Draw the orbital diagram for nitrogen.


Solution:

First, we need to write the electron configuration for nitrogen just as we did previously, which gives 1s22s22p3. To draw the orbital diagram we will write the following: the first two electrons will pair up in the 1s orbital; the next two electrons will pair up in the 2s orbital. That leaves 3 electrons, which must be placed in the 2p orbitals. According to Hund’s Rule, all orbitals will be singly occupied before any is doubly occupied. Therefore, we know that each p orbital gets one electron. Hund's Rule also tells us that all of the unpaired electrons must have the same spin. Keeping with convention, we draw all of these electrons as "spin-up", which gives:

Orbital diagram nitrogen.svg

Orbital diagrams can help you to make predictions about the ways in which certain elements will react, and the chemical "compounds" or "molecules" that different elements will form. We aren't ready to discuss compounds or molecules yet. The principles that you're learning now will help you to understand the behavior of all chemicals, from the most basic elements like hydrogen and helium, to the most complex proteins (huge biological chemicals made of thousands of different atoms bound together) found in your body.

Lesson Summary[edit]

  • Orbital diagrams are drawn by representing each orbital as a box, each "spin-up" electron in an orbital as an upward pointing arrow in the box, and each "spin-down" electron in an orbital as a downward pointing arrow in the box.
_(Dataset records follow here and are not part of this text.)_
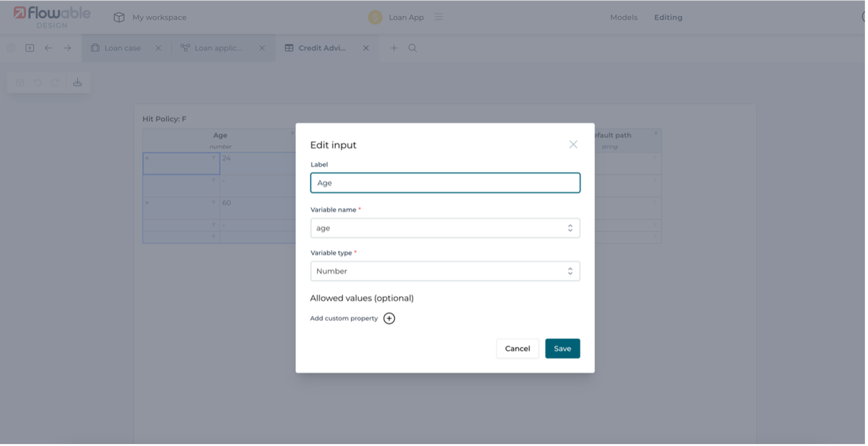Click the Loan App hamburger menu icon

pos(438,17)
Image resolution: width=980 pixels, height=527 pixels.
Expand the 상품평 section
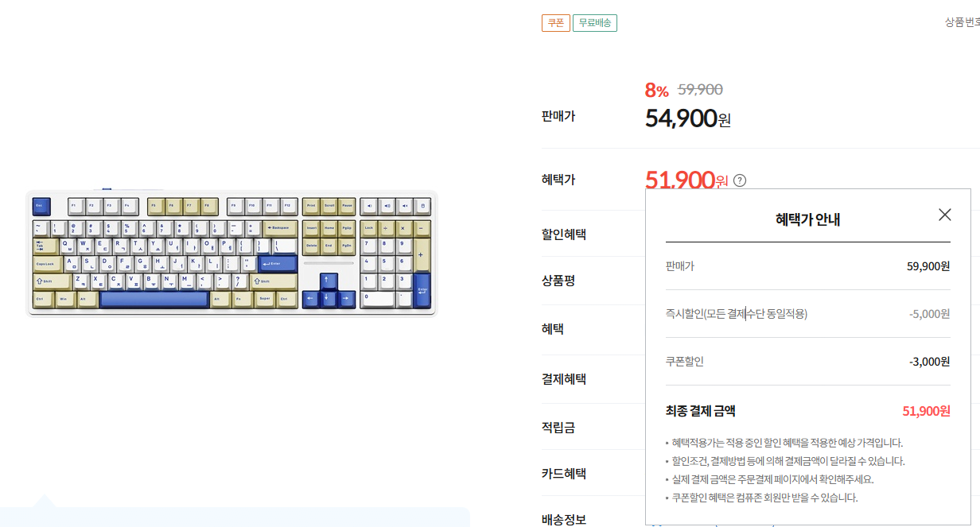[x=557, y=280]
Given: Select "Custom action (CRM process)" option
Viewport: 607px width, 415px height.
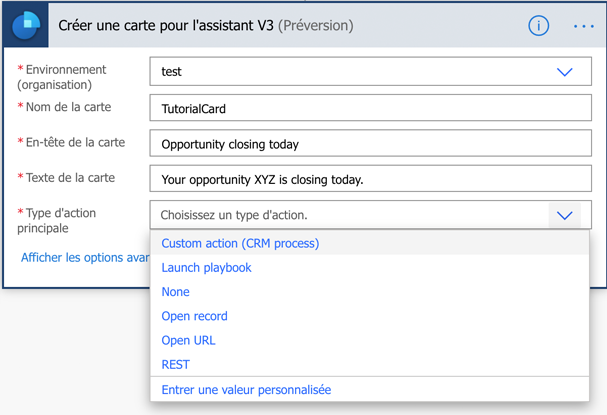Looking at the screenshot, I should [x=240, y=243].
You can only have two arrows in each box, and they must be pointing in opposite directions.
  • Scientists use the convention that the first electron in any orbital is "spin-up", therefore, the first arrow in an orbital "box" should point up. Hund's Rule states:
    1. Every orbital in a sublevel is singly occupied before any orbital is doubly occupied.
    2. All of the electrons in singly occupied orbitals have the same spin.
  • Electrons will occupy separate orbitals rather than pairing up, since this minimizes electron-electron repulsions, thereby minimizing energy. Electron spins in different orbitals within the same sublevel align because aligned spins have lower energy.

Review Questions[edit]

  1. Which of the following is a valid orbital diagram?
    Hund's Rule Test.svg
  2. Draw the orbital diagram for lithium (Li).
  3. Draw the orbital diagram for carbon (C).
  4. Draw the orbital diagram for fluorine (F).
  5. Draw the orbital diagram for oxygen, O. Use it to answer the following questions:
    (a) an oxygen atom has ___ unpaired valence electrons
    (b) an oxygen atom has ___ paired valence electrons
    (c) an oxygen atom has ___ paired non-valence electrons
    (d) an oxygen atom has ___ unpaired non-valence electrons
  6. Draw the orbital diagram for neon, Ne. Use it to answer the following questions:
    (a) a neon atom has ___ unpaired valence electrons
    (b) a neon atom has ___ paired valence electrons
    (c) a neon atom has ___ paired non-valence electrons
    (d) a neon atom has ___ unpaired non-valence electrons
  7. Decide whether each of the following statements is true or false.
    (a) Every orbital in a sublevel is doubly occupied before any orbital is singly occupied.
    (b) Every orbital in a sublevel is singly occupied before any orbital is doubly occupied.
    (c) All electrons in singly occupied orbitals have the same spin.
    (d) The two electrons in a single orbital have the same spin.
    (e) All electrons in singly occupied orbitals have different spins.
    (f) The two electrons in a single orbital have different spins.
  8. Draw the orbital diagram for phosphorus P.
  9. Draw an orbital diagram for silicon, Si. Use it to answer the following questions:
    (a) a silicon atom has ___ unpaired valence electrons
    (b) a silicon atom has ___ paired valence electrons
    (c) a silicon atom has ___ paired non-valence electrons
    (d) a silicon atom has ___ unpaired non-valence electrons
  10. Draw an orbital diagram for Mn. Use it to determine the total number of unpaired electrons in an Mn atom.

Vocabulary[edit]

Hund's Rule
Every orbital in a sublevel is singly occupied before any orbital is doubly occupied. All of the electrons in singly occupied orbitals have the same spin.
orbital diagram
Orbital diagrams are drawn by representing each orbital as a box, each "spin-up" electron in an orbital as an upward pointing arrow in the box, and each "spin-down" electron in an orbital as a downward pointing arrow in the box.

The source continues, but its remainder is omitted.